1876 Julia E. Smith Bible; (Hartford) American Publishing Company; Smith was the first American woman to translate and publish The Holy Bible, word-for-word from the original Greek; not commercially successful, only one edition of 1,000 copies was produced; view portions of the Andover-Harvard Library copy on line. Ms. Smith’s name does not appear on the title page.
1877 Caxton Exhibition "12-hour" Bible
1878 Rotherham Emphasized Bible
1881-85 Revised version of King James Bible
1884 The
New Testament, The Old and New Versions on Opposite
Pages. (Chicago) David C. Cook. Includes a 22-page Preface, 483 facing pages (966-page total) and
11 pages of readings and renderings preferred by the American Committee,
recorded at their desire.
1884 The
New Testament With Brief Notes, published by the
American Baptist Publication Society.
The Gospel notes were written by George W. Clark, D.D. and those on the
Acts, Epistles and Revelation by J. M. Pendleton, D.D. In preparing this volume of commentary and
Bible study help, the scholars made careful use of the Greek text, avoiding in
their notes the use of words from foreign languages, so that the profound
truths of the Scriptures would be available in brief, simple and forceful
English. A popular publication, mine is
the 1959 reprint.
1889 First Edition of the Oxford Greek-English Lexicon by H. G. Liddell and Scott. Published by OUP.
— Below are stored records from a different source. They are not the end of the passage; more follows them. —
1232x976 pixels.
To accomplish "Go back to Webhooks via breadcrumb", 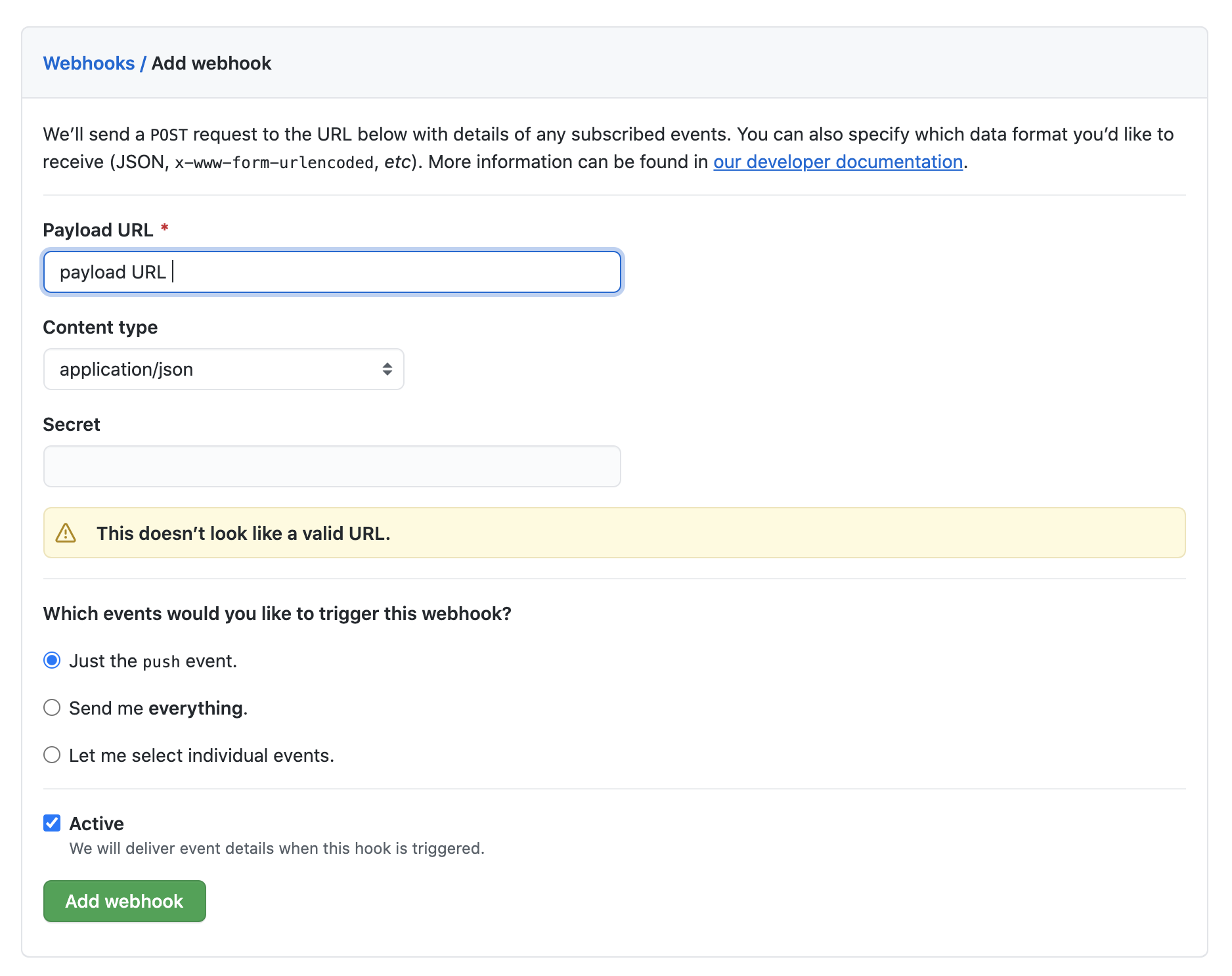I will (89, 63).
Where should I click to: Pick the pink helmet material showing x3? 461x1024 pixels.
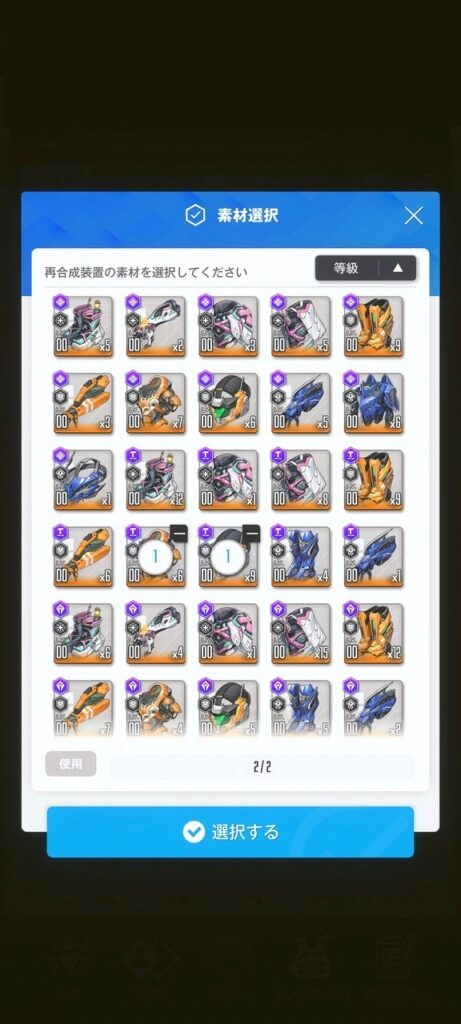229,326
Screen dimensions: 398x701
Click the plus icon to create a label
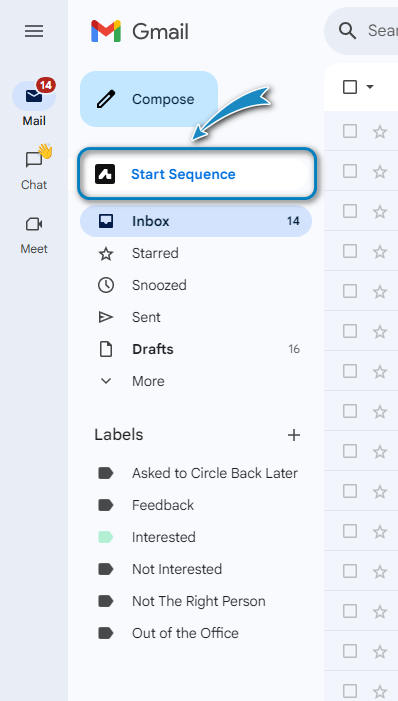click(294, 435)
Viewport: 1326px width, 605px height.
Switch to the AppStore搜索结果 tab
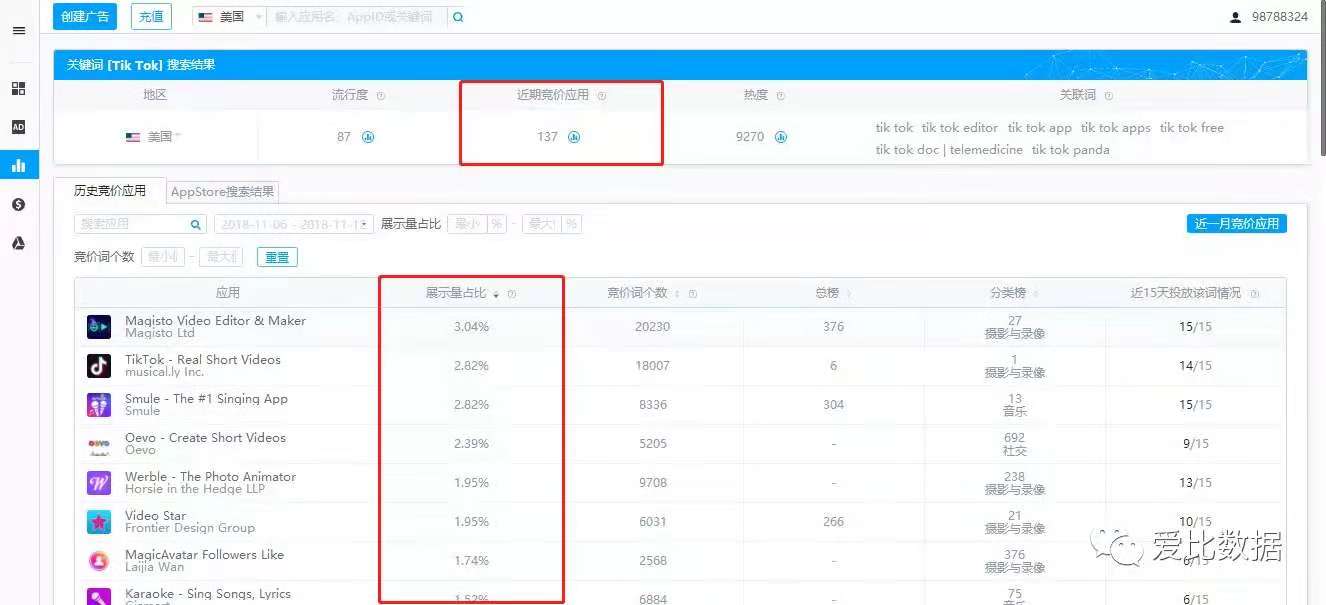click(x=222, y=191)
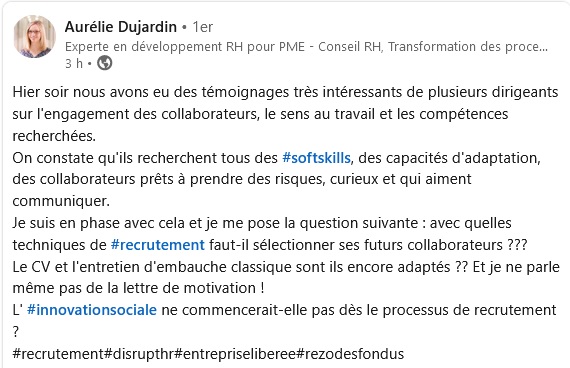Click the '3 h' post timestamp

point(74,63)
1892 New Testament and Book of Mormon published by the RLDS together, and called The Two Records; the text of the New Testament is the same as the Inspired Version of 1867.
1894 Anecdota Oxoniensia.
The earliest translation of the Old Testament into the Basque
Language (A Fragment); by Pierre D’Urte of St. Jean
de Luz, circ. 1700. Edited from a MS. in the library of Shirburn
Castle, Oxfordshire, by Llewelyn
Thomas. Published
for the first time by Oxford at the Clarendon Press.
1895 The
Woman’s Bible. (NY) European Publishing Co.; a collection of
essays and commentaries on the Bible compiled by a committee headed by
Elizabeth Cady Stanton, a founder of the National Woman Suffrage Association;
portions of the work are based on the Julia E. Smith translation of 1876.
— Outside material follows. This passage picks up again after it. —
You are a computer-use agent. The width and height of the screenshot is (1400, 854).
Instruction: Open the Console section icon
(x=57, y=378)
1896 Oldest fragment of New Testament (Third Century) found at Oxyrhynchus, Egypt; preserved at University of Pennsylvania.
1896 Hechal Hakodesh (“The
Holy Sanctuary”) Hebrew and Aramaic Concordance on The
Bible by Dr. Solomon Mandelkern is published in
Leipzig by Veit & Co. “The whole based on the Masoretic
text of the Bible and following the accepted sequence of the books of the
Bible.”
1898 Pope
Leo XIII issued his Encyclical Letter on the study of the Holy Scriptures. In the letter he announced a grant of three hundred
days’ indulgence to all who devoutly read the Gospels for at least fifteen
minutes, and a plenary indulgence for doing so every day for a month besides
fulfilling the usual conditions of such an indulgence.
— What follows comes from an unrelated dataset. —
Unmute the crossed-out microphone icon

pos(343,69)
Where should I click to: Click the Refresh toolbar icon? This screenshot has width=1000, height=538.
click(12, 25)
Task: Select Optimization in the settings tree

1899 Gideons [Gideon Bible Society] founded in Boscobel,
Wisconsin. Taking their name from the
Old Testament hero who had been divinely guided to devise a screening test for
the selection of soldiers fit for a commando operation against the Midianites (see Judges, vii). Gideon Bibles were first placed in hotel
rooms in 1908. They continue to be
distributed to the armed forces, hospitals, ships, railroads, prisons, schools
and airlines, to mention just a few.